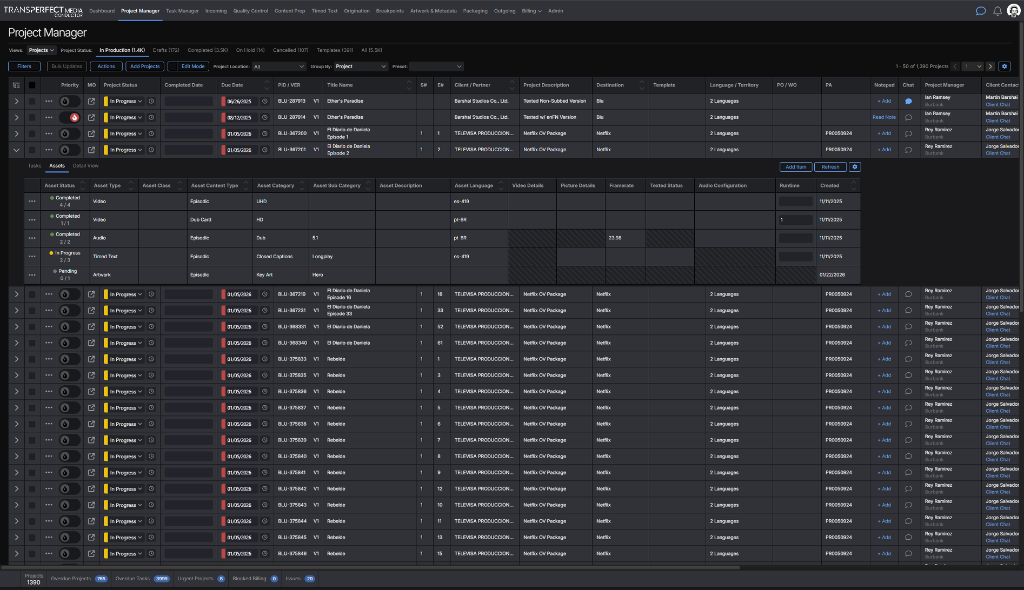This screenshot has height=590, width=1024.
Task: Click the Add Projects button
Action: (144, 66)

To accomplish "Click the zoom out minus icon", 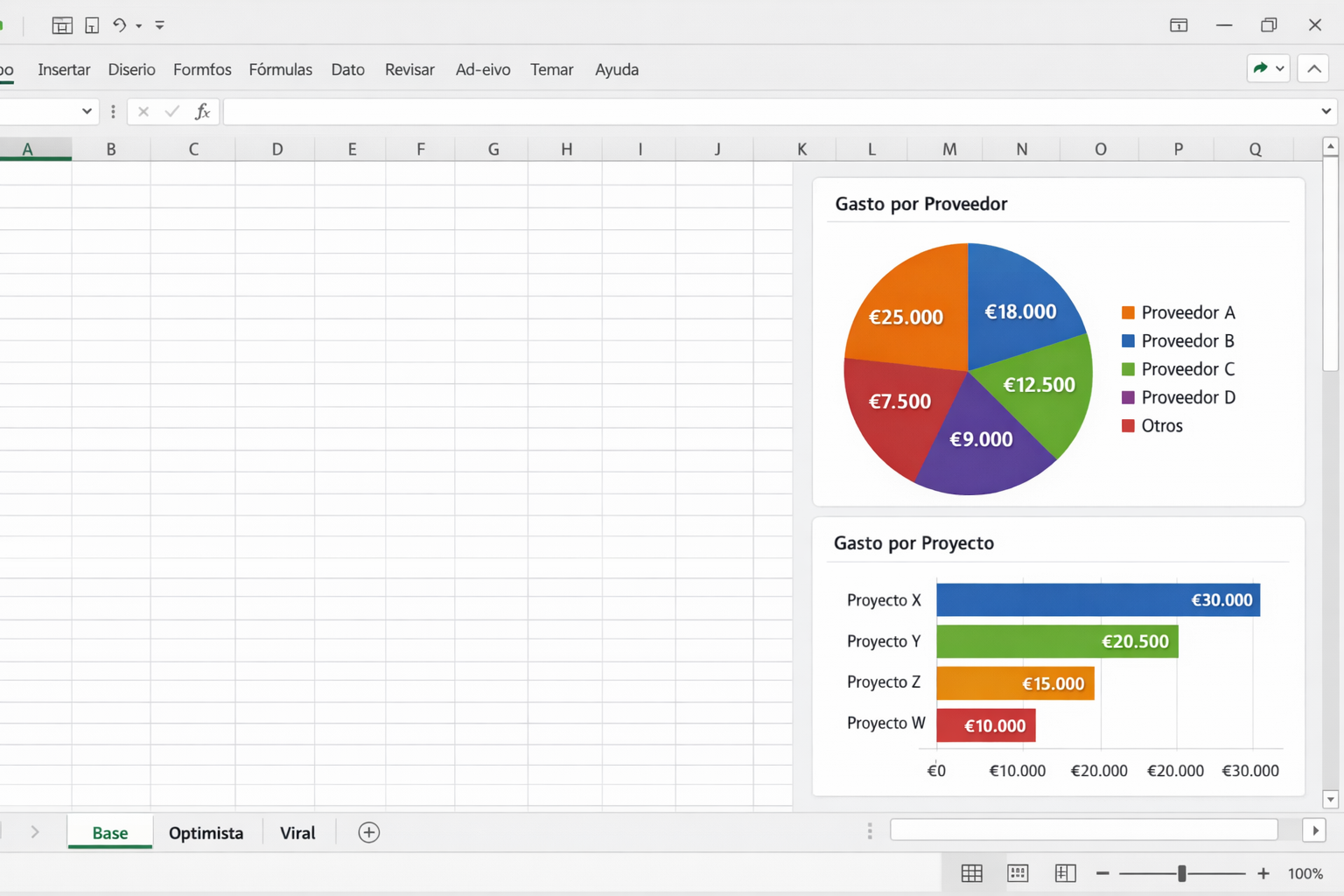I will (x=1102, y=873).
---
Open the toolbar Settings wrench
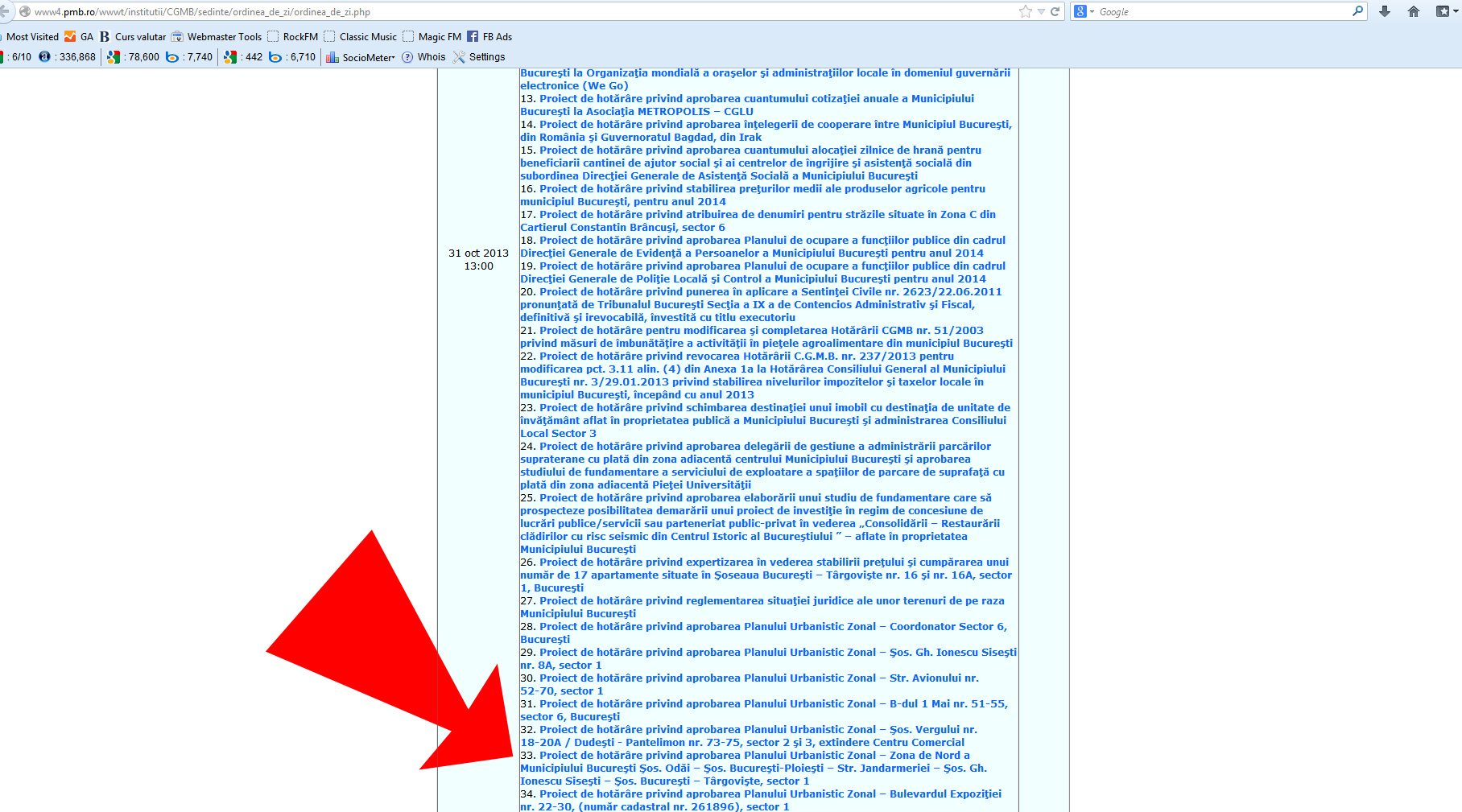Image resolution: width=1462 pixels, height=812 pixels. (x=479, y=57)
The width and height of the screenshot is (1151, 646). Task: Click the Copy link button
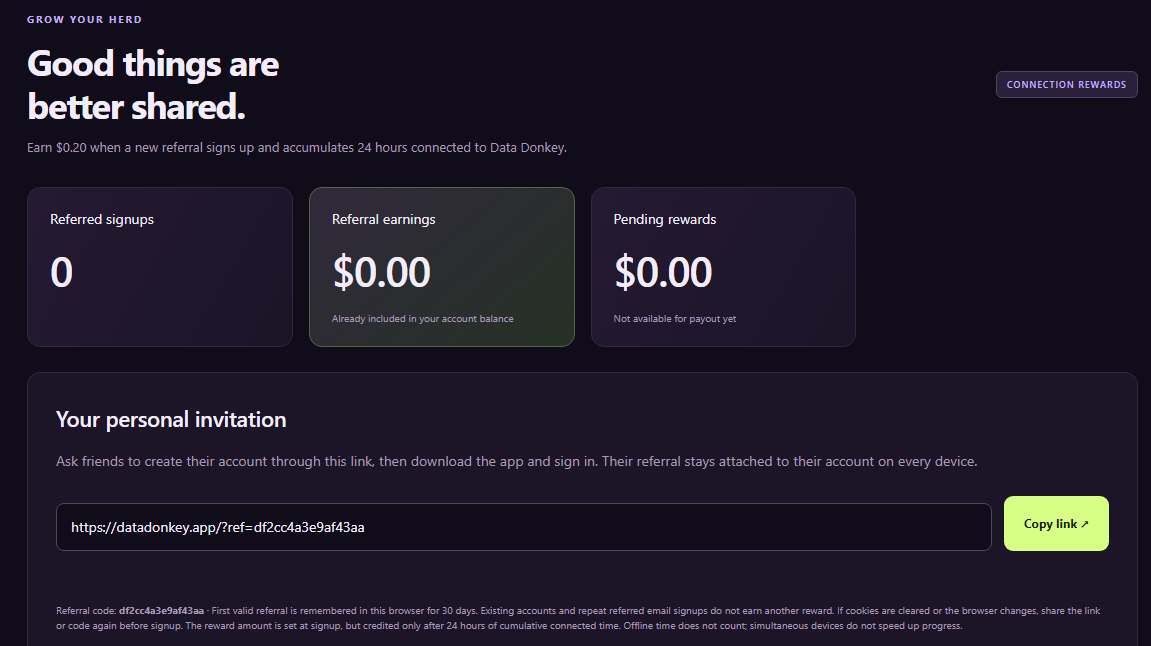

▸ **Required work**
Look above for the line with "Open the toolbar Settings wrench"; quote it and every line after it, stopping after the line with "The width and", exactly, with nothing added and without pictures.

▸ **Answer**
Open the toolbar Settings wrench
Image resolution: width=1462 pixels, height=812 pixels. (x=479, y=57)
The width and height of the screenshot is (1151, 646). Task: Click the Copy link button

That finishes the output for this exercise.